A. The Origins of this Multidistrict Litigation

This litigation involves one group of insurance subrogation cases*fn1 and two groups of putative consumer class action suits, in all of which the plaintiffs allege that defendant United Technologies Automotive, Inc. ("UTA") manufactured defective motor vehicle ignition switches that have a propensity to spontaneously catch fire, and that defendant Ford Motor Company ("Ford") manufactured and distributed automobiles, light trucks and utility vehicles of various models from 1985 to 1992 containing those defective ignition switches.

The instant motions do not involve the first group of putative class action plaintiffs in this litigation, namely, owners of Ford vehicles who seek to represent a nationwide class of people whose Ford vehicles have caught fire as a result of the allegedly defective ignition switch. The court refers to these plaintiffs as the "Snodgrass plaintiffs" because Teri Snodgrass is presently the lead plaintiff of this group, which is comprised of a consolidation of two separate actions originally filed in this court.*fn2

The instant motions were filed by some, but not all, of the second group of putative class action plaintiffs in this litigation, which is comprised primarily of owners of Ford vehicles who seek to represent a class of people whose Ford vehicles contain the allegedly defective ignition switch but have not caught fire.*fn3 One of these plaintiffs, Yvette Veideman, commenced her case in state court in New Jersey, from which it was removed to this court by the defendants. The MDL Panel subsequently transferred to this court all Ford/UTA consumer ignition switch cases that had been filed in or removed to federal courts around the country, including those of Atkins and Saxe.*fn4 As a group, the court refers to these plaintiffs as the "MDL plaintiffs."

B. The Consolidated First Amended Class Action Complaint

On July 19, 1996, MDL plaintiffs Veideman, Atkins, Saxe and Billy Davis filed a Consolidated Amended Class Action Complaint in this court alleging the following causes of action: (1) violation of state consumer fraud statutes; (2) strict products liability; (3) breach of contract and express warranty; (4) fraudulent concealment; and (5) breach of implied warranty of merchantability. Thereafter, on November 21, 1996, Veideman, Atkins, Saxe, Davis and 115 other named individuals (including Pope) filed a Consolidated First Amended Class Action Complaint, in which they asserted a claim under the Magnuson-Moss Warranty Act, 15 U.S.C. § 2301 et seq., in addition to the claims described above. The court refers to the 119 plaintiffs named in the Consolidated First Amended Class Action Complaint as the "Veideman plaintiffs."*fn5 The instant motions were filed by three of the Veideman plaintiffs — Atkins, Saxe and Pope.

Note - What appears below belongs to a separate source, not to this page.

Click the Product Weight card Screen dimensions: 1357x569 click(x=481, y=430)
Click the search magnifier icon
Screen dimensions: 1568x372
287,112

C. The Motion for Class Certification

The Veideman plaintiffs sought certification of a proposed class comprised of two subclasses. The first subclass ("Subclass A") was composed of "all Class members who currently own or lease Ford Vehicles that were not included in the safety recall in the United States announced by Ford on April 25, 1996." (Consolidated First Amended Class Action Complaint at ¶ 136.)*fn6 The second subclass ("Subclass B") was composed of "all Class members who currently own or lease Ford Vehicles that were included in the safety recall in the United States announced by Ford on April 25, 1996." (Id. at ¶ 137.)*fn7

The Veideman plaintiffs moved for class certification under Federal Rule of Civil Procedure 23. In an Opinion and Order filed on August 28, 1997, the court denied the Veideman plaintiffs' motion for class certification. See In re Ford Motor Co. Ignition Switch Products Liability Litigation, 174 F.R.D. 332 (D.N.J. 1997). The court denied the motion for class certification under Rule 23(b)(2) because the Veideman plaintiffs were "unable to satisfy either the common question prong or the superiority prong of the rule." Id. at 341. The court identified the "principal reason for denying class certification" as "plaintiffs' failure to demonstrate a suitable and realistic plan for trial of the class claims which arise under the differing laws of fifty states." Id. at 342. The court also noted that certification of a nationwide class would require the court "to establish countless subclasses taking into account not only differences in state law but also in model years, thereby rendering this case unmanageable for disposition in a federal forum in a single case." Id. The court also denied the Veideman plaintiffs' motion for class certification under Rule 23(b)(1)(A), finding that there was "nothing in the record that indicates that prosecution of separate actions in this case would create a significant risk of inconsistent adjudications or establish inconsistent standards." Id. at 354.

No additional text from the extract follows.